Exercise objective: Where does "Cancel" occur in the listing? Copy every line that holds it.

Records:
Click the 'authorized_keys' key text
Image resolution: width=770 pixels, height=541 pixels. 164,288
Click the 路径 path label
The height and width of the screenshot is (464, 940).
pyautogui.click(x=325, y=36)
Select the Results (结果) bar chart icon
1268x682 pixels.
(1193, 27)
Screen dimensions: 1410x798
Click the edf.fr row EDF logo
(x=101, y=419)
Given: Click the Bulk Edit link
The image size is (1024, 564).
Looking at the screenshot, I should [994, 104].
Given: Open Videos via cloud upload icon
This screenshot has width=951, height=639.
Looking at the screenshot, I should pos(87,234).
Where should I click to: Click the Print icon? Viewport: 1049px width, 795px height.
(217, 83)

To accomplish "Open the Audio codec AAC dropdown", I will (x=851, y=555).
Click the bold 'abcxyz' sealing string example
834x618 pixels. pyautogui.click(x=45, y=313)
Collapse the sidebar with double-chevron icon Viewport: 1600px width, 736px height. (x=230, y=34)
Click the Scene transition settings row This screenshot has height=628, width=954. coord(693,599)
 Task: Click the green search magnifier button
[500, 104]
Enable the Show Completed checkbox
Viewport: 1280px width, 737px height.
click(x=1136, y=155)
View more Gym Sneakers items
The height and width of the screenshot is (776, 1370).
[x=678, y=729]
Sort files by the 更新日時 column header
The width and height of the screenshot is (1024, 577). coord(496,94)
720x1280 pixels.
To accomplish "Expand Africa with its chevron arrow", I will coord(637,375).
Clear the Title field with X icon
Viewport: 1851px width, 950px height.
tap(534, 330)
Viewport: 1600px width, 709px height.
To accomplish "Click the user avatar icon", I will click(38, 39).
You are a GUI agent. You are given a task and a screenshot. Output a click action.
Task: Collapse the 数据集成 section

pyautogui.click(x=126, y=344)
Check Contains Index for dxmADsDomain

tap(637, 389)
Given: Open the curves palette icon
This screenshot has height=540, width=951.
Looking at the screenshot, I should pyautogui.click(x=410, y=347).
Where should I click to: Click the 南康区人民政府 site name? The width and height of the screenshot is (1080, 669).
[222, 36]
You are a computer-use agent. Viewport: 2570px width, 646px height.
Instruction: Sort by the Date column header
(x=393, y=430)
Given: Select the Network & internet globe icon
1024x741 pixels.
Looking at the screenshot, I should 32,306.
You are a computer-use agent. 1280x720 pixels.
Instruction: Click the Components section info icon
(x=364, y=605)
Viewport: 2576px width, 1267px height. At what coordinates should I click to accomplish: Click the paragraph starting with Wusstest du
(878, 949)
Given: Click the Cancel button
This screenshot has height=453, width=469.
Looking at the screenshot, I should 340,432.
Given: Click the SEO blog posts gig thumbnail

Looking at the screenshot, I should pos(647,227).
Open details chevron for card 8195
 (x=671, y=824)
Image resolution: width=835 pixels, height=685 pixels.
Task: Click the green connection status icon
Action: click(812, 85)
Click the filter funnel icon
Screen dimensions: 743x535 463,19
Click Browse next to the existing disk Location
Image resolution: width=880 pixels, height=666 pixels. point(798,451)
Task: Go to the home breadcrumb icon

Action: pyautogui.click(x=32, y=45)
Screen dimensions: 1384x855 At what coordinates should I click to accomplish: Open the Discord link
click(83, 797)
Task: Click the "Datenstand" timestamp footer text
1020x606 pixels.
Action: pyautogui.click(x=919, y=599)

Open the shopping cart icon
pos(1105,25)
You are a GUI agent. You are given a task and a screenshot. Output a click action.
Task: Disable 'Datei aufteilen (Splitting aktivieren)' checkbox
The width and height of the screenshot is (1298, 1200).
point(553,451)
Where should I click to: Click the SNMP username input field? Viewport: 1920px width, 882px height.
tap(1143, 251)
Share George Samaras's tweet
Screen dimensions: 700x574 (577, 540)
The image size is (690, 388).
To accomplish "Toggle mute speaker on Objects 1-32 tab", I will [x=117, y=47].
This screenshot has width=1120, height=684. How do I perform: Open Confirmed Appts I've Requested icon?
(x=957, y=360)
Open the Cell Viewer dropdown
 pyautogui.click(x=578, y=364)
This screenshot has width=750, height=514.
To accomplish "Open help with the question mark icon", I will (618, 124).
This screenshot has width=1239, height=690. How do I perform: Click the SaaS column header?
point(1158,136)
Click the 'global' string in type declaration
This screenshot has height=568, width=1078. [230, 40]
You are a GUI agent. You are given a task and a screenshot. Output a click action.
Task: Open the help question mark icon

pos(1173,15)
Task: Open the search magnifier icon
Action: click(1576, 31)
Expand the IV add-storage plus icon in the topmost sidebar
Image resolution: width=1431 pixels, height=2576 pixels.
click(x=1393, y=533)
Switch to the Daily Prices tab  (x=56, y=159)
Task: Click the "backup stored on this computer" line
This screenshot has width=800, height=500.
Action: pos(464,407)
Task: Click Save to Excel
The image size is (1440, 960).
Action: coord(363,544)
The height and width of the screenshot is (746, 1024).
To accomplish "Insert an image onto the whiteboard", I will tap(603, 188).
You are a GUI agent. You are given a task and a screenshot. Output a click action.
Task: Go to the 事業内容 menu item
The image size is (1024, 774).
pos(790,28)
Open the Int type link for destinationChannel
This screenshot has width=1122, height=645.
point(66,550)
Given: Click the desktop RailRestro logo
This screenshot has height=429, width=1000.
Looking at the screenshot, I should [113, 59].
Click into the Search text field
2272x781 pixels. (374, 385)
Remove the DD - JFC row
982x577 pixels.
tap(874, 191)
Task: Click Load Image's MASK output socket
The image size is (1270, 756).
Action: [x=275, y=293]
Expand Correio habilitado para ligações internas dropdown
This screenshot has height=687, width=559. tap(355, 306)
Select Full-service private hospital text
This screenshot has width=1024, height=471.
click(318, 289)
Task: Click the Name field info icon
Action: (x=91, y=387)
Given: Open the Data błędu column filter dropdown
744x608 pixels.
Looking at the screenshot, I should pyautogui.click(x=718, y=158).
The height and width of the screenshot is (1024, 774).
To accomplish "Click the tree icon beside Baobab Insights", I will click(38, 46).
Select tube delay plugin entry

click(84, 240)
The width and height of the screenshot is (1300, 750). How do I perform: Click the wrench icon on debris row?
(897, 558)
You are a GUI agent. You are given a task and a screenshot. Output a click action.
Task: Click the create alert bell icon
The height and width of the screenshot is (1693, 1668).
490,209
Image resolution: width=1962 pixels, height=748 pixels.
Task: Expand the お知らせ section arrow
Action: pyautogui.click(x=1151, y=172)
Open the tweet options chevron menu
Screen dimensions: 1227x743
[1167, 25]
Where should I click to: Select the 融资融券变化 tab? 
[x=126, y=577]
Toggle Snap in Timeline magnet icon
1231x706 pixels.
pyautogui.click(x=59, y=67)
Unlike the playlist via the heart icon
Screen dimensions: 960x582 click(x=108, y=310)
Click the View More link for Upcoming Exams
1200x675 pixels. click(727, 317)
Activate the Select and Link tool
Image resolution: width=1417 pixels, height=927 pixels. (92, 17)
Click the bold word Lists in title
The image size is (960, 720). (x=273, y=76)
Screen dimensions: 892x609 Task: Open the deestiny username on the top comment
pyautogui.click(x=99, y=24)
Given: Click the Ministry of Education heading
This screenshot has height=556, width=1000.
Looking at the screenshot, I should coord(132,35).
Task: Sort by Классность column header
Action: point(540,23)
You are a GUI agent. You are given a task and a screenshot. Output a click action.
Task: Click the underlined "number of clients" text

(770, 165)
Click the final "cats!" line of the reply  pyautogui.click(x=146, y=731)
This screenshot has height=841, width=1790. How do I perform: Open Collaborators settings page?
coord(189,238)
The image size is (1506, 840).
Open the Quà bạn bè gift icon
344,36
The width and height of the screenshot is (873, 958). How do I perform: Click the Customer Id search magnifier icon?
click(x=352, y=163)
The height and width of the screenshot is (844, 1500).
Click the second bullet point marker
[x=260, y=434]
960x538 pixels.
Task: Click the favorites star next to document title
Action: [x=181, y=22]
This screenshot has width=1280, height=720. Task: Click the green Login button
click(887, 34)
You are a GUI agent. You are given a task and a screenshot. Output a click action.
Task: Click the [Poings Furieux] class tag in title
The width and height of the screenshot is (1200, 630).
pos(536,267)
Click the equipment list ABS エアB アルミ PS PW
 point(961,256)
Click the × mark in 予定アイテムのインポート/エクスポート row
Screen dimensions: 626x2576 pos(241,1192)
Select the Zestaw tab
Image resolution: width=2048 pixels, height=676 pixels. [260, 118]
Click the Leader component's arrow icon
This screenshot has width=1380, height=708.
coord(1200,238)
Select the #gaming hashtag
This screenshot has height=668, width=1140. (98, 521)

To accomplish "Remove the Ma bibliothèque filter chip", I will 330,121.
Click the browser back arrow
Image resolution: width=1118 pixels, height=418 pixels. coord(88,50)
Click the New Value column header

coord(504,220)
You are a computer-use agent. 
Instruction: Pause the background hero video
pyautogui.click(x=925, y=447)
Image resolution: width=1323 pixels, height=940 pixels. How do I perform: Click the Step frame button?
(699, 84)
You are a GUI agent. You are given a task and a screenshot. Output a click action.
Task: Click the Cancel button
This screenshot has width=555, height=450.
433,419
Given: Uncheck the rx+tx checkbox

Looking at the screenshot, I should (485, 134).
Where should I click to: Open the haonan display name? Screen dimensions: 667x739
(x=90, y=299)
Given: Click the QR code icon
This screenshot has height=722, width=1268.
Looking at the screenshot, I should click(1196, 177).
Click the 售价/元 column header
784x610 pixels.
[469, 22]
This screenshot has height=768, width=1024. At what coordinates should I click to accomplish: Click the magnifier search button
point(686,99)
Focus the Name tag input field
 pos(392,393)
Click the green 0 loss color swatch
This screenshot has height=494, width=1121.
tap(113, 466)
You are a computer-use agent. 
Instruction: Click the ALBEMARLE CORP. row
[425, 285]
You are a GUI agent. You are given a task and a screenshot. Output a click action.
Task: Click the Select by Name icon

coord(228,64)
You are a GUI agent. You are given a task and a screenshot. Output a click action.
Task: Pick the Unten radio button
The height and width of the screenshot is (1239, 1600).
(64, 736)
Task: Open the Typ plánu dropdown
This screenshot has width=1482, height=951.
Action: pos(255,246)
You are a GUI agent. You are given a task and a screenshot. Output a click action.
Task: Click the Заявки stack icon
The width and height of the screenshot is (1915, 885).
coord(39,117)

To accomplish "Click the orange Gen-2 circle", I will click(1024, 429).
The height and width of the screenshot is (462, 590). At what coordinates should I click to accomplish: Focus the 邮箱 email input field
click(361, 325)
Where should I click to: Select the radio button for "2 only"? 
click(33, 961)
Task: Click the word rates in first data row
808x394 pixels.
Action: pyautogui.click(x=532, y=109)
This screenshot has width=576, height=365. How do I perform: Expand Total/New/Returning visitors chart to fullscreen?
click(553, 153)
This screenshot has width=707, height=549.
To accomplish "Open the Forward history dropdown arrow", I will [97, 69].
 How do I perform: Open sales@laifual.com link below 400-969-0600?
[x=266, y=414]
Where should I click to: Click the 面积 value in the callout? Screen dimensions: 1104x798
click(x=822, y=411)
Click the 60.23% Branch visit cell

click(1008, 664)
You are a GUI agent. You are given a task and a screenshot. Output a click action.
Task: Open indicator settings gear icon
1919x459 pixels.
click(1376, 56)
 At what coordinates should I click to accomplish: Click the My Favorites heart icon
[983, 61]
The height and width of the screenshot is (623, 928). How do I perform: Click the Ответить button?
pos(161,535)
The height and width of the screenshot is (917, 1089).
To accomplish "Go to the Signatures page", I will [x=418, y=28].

Result of the exercise:
Given: Click the Cancel button
Task: Click the Cancel button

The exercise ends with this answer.